Still nothing. A cold crowd is a professional challenge, so I do the only thing a man can do with a cold crowd. I climb onto the arm of the couch, because altitude helps, and I open my mouth to go bigger.

Rowan walks through the middle of it with a glass of water and doesn’t slow down. “I want it on the record,” he says to the room, “that I am not the cook anymore, and I will also not be the referee of whatever this is. Whatever this becomes. I’m out. I’m a civilian.”

“You can’t be a civilian, you took an oath—”

“There was no oath, Stan.”

“The Hawthorne House oath—”

“There’s no oath.” He’s already walking out the door. “I need to leave.”

And that’s when Percy, who has been silent this whole time, says, “You sure you’re mad she almost hit you?”

I stop.

“Or that she didn’t see you?”

Benson’s mouth does the thing where it’s not a smile, but it’s thinking about being one. Blue, the traitor, snorts.

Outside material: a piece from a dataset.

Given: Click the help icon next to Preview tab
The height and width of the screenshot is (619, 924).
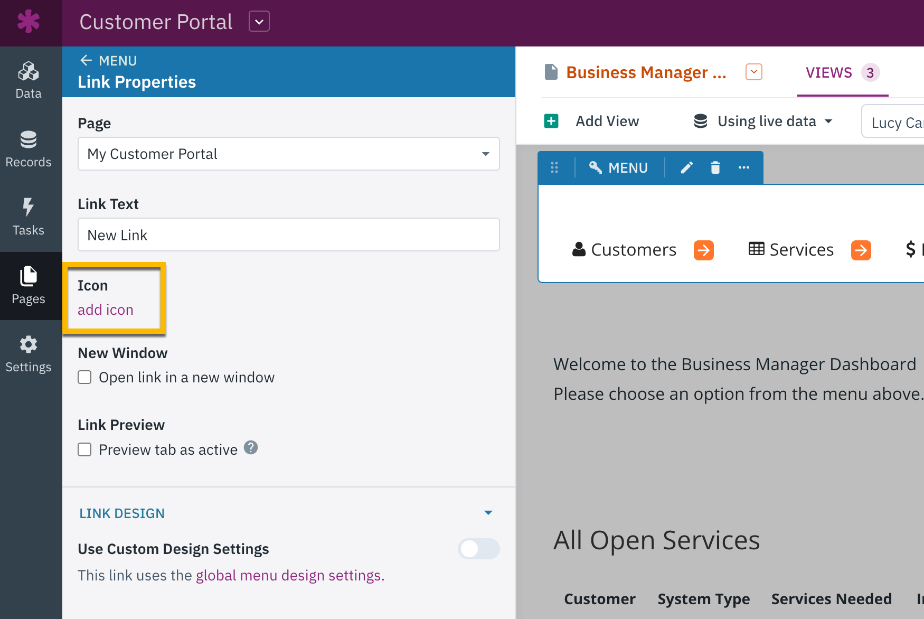Looking at the screenshot, I should tap(251, 448).
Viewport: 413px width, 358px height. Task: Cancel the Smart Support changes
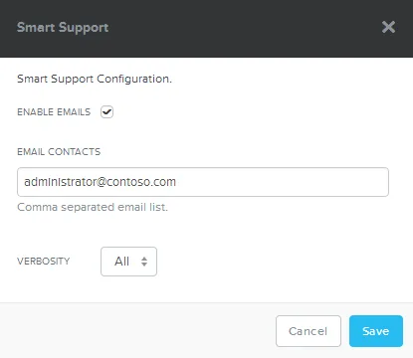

I point at Percy with my whole hand. “Step out to cut the shooter’s angle, Pers. You’re hugging your post.”

“That’s not what we’re talking about.”

“It is now. I changed it.” I head for the stairs. “I’m out, deviants. Enjoy your little romances. I’ll be the only one in this house with any dignity.”

I take the stairs two at a time, so nobody gets the last word, and then the guys disperse to their Wednesday classes.

What’s it called when you can’t take it anymore, but you keep taking it?

The email is waiting for me that afternoon, sandwiched between a fantasy hockey notification and a coupon for a protein I don’t take.

Mr. Ermington — please come by the Academic Success Center today between 9 and 11 to discuss your standing in PHIL 1100.

Standing. Cute word for it.

I go, because if I don’t, they email Fuller, and if they email Fuller, it gets to be a whole thing, and I would rather chew the desk. So I sit in a little gray room across from a nice woman named Diane who has a folder with my name on it and the gentle, doomed thought that maybe I might fall in love with my tutor.

The quiz I tanked Tuesday, it turns out, was not a fluke. I am, in fact, failing Introduction to Philosophy, a class I chose specifically because the name made it sound like a nap. Turns out you have to read things and then write down what you think they mean. And I don’t have thoughts about what a dead Greek meant, I have thoughts about zone entries and the perfect omelet and whether Percy could beat a goose in a fight.

Diane is so concerned. She wants to talk about a plan.

“It’s handled,” I tell her, leaning back. “Coach has eyes on it.” (Coach does not have eyes on it. Coach does not know itexists. I would sooner die than tell him.) “And I’ve got a tutor lined up.” (I do not have a tutor. The word tutor entered my mind two minutes ago.) “But this is great, Diane, this is really useful, thank you for the heads-up.” (I mean none of this. I would not recognize Diane on the street in twenty minutes.)

I shake her hand and tell her she’s the best thing about this whole university, and I almost mean it, because she’s kind, and I’m grinning so wide my face hurts.

On the walk back across the quad, for about four seconds, the grin slips.

Because if hockey doesn’t work, there is nothing else. There’s no backup Stanley. There’s no version of me who’s good at the gray room and the folder and the dead Greeks. There’s a guy who can put a puck through a keyhole at fifty feet and absolutely nothing under that, and if the puck thing ever stops, I’m just a loud man with a famous last name.

The thought lasts about four seconds.